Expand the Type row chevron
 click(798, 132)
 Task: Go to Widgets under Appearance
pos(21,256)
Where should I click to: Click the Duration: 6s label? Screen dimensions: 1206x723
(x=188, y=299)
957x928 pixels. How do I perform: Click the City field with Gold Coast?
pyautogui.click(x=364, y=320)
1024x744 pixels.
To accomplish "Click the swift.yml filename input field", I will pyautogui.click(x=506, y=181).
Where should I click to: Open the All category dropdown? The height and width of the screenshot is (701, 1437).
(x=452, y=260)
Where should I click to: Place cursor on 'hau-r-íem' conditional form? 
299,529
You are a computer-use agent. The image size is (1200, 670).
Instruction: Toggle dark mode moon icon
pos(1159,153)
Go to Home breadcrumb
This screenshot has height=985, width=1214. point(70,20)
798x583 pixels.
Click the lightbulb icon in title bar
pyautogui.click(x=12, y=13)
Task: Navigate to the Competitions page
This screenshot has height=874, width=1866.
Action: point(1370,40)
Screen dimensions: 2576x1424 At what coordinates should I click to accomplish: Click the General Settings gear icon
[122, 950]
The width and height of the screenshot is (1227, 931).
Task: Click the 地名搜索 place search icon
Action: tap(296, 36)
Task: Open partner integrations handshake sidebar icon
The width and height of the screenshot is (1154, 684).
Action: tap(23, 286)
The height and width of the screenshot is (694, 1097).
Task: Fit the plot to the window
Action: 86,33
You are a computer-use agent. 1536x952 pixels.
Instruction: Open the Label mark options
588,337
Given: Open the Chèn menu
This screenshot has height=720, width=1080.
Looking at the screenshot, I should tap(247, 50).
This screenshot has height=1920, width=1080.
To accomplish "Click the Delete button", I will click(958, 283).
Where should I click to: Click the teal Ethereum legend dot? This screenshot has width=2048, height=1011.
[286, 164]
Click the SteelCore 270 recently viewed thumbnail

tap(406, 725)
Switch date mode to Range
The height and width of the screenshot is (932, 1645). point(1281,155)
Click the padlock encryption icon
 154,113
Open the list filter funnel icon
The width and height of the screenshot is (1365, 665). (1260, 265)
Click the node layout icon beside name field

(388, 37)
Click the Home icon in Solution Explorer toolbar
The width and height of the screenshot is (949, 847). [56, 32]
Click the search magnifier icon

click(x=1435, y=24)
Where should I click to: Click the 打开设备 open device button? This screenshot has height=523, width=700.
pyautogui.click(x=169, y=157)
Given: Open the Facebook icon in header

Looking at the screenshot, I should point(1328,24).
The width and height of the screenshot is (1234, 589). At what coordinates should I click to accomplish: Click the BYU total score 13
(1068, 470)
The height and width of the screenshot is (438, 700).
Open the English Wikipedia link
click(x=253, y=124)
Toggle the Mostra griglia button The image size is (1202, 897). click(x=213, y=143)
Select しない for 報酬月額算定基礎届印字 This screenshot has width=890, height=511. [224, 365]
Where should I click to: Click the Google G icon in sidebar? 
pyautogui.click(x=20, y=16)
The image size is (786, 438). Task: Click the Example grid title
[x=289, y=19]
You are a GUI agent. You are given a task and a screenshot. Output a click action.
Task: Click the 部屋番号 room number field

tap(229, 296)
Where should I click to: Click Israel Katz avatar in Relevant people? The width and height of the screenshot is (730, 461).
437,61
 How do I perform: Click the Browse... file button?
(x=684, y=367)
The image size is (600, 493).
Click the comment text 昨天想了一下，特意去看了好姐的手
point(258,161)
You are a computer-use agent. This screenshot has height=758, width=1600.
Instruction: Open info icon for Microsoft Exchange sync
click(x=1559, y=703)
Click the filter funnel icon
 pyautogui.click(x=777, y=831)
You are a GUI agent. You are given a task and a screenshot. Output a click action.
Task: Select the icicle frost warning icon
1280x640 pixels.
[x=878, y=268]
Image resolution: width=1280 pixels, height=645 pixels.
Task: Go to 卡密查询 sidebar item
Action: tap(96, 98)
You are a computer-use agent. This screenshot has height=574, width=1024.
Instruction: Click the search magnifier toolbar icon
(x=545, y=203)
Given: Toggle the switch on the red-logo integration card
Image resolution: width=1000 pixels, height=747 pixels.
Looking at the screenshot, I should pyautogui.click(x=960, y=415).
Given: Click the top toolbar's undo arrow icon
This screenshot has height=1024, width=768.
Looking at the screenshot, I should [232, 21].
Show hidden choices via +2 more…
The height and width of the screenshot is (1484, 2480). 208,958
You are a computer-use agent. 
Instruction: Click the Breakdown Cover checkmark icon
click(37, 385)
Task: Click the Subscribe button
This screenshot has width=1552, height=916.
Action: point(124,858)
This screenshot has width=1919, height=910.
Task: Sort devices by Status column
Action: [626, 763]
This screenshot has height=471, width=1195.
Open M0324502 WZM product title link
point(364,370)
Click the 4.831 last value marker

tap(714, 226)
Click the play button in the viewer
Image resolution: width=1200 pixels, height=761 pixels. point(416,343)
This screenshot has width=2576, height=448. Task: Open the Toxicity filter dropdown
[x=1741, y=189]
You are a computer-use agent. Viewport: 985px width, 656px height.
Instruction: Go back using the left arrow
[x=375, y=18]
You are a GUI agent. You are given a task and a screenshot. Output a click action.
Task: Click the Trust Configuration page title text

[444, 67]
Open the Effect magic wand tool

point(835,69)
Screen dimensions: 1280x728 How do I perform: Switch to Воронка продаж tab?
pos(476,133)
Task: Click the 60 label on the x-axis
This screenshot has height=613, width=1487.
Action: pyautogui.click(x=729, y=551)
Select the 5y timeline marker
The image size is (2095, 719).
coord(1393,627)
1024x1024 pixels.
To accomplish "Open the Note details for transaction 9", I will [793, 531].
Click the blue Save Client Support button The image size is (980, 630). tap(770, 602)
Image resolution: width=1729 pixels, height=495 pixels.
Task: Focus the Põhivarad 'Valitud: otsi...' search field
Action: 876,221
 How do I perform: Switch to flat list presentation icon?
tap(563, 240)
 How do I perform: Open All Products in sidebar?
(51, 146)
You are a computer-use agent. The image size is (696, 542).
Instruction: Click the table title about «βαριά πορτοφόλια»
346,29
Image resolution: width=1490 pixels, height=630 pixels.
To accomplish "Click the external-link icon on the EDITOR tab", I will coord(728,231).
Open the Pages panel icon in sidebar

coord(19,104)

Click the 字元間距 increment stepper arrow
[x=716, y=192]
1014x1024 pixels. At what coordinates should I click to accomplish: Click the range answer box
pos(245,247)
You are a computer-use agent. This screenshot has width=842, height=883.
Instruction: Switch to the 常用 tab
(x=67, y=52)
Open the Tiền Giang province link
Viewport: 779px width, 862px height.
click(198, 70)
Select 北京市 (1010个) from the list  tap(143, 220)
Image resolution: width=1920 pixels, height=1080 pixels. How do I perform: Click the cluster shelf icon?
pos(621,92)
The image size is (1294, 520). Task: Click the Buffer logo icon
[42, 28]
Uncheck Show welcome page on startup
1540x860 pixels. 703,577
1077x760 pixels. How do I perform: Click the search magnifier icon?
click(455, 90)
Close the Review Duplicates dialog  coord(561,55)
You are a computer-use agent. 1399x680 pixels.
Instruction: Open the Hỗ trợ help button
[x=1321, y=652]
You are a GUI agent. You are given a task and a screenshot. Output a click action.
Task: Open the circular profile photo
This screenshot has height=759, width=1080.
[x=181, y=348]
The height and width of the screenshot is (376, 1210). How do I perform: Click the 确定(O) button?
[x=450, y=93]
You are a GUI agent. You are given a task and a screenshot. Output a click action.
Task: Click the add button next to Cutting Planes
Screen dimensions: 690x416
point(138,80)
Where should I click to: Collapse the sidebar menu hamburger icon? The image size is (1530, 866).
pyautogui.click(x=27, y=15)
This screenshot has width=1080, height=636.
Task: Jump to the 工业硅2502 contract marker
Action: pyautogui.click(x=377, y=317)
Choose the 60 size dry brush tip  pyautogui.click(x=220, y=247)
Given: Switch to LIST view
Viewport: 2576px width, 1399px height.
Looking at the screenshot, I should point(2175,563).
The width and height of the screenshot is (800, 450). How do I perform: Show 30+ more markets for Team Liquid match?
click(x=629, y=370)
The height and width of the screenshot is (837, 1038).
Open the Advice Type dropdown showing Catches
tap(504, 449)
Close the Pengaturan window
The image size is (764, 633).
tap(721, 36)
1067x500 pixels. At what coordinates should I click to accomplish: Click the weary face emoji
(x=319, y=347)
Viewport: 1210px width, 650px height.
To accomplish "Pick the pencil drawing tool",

::::::::

* [EXERCISE DESCRIPTION] Filtering the entries above by the word "Select", copy each line that matches.

* [REPLY TO THE TASK]
Select しない for 報酬月額算定基礎届印字 This screenshot has width=890, height=511. [224, 365]
Task: Select the icicle frost warning icon
Select the 5y timeline marker
Select 北京市 (1010个) from the list  tap(143, 220)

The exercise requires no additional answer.